Well, I don't think detente in the seventies postponed the Soviet collapse. But that's a debate for another day.

Mr. Hier makes an interesting point. Maybe the Republicans should throw in the towel and let the Democrats take over the executive as well as the legislative branches of state government. Of course, they're not going to do that. But it would tend to clarify things, wouldn't it?

Something tells me though that the Democrats in Montpelier (I apologize for misspelling Montpelier in a previous post - typical flatlander mistake) would find a way to blame "the rich," or Wall Street, or Washington for the economic debacle when it did occur. Certainly their friends in the press would do everything possible to help them avoid blame.

We have a political class that's happy to tax and regulate business and property owners almost to death, and the fact is, it wins elections for them. It may be that nothing will change until our legislators and regulators discover that their own salaries are in jeopardy. This could happen - their onerous policies eventually could destroy the tax base. When the political class truly feels the pain they have created, then we might get action of the right kind. But why throw up our hands and wait for the catastrophe to happen? Let's try to avert it instead. I don't believe we have really yet begun to fight.

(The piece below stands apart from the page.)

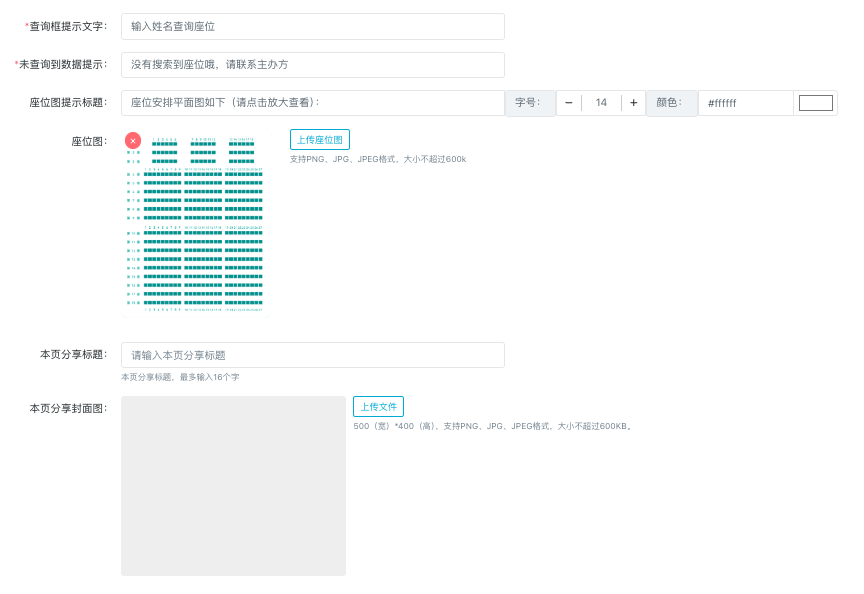864x594 pixels.
Task: Click the #ffffff color hex input
Action: [x=745, y=103]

I do wish the governor and the Republican Party in general would raise the volume a bit. There ought to be a harder edge to our side's rhetoric. We should carry our message directly to the wage-earners and small property owners that make up a big chunk of the Democratic Party's support. We need to show those voters how the private sector and small government can benefit them directly. We have nothing to lose but our minority position in Montpelier. We have this state and its future to gain.


Curtis Hier

"Of course, they're not going to do that."

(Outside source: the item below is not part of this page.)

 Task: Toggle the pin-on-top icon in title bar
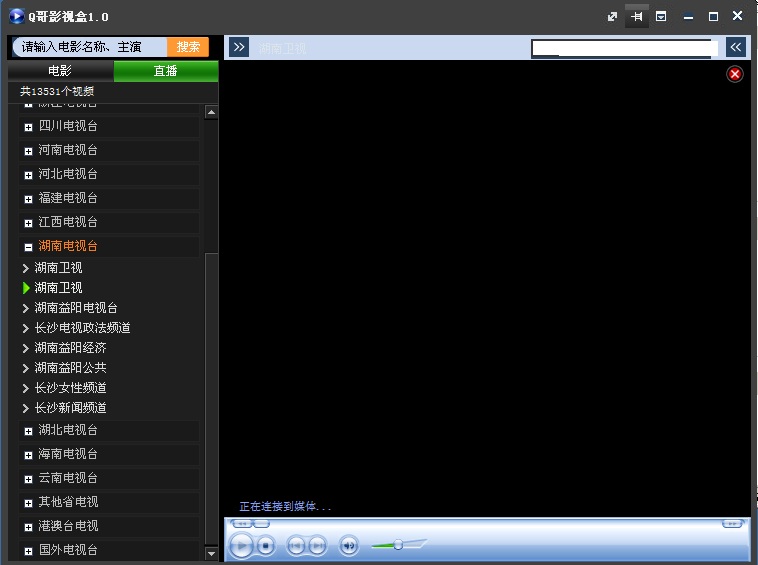click(x=636, y=17)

I'm not so sure. I predict that campaign funds are going to go more to legislative races than the gubernatorial one, now that the Governor is seen as more of a freelancer and less of a team player.

Jon Harrison

You may very well be right. But a lot of money didn't help against Sanders, did it? The Party needs a message and people who know how to deliver it as much as it needs more money. At some point we have to stop pussyfooting around and tell it like it is. This may lead at first to more defeats. But then Goldwater was eventually followed by Reagan, no?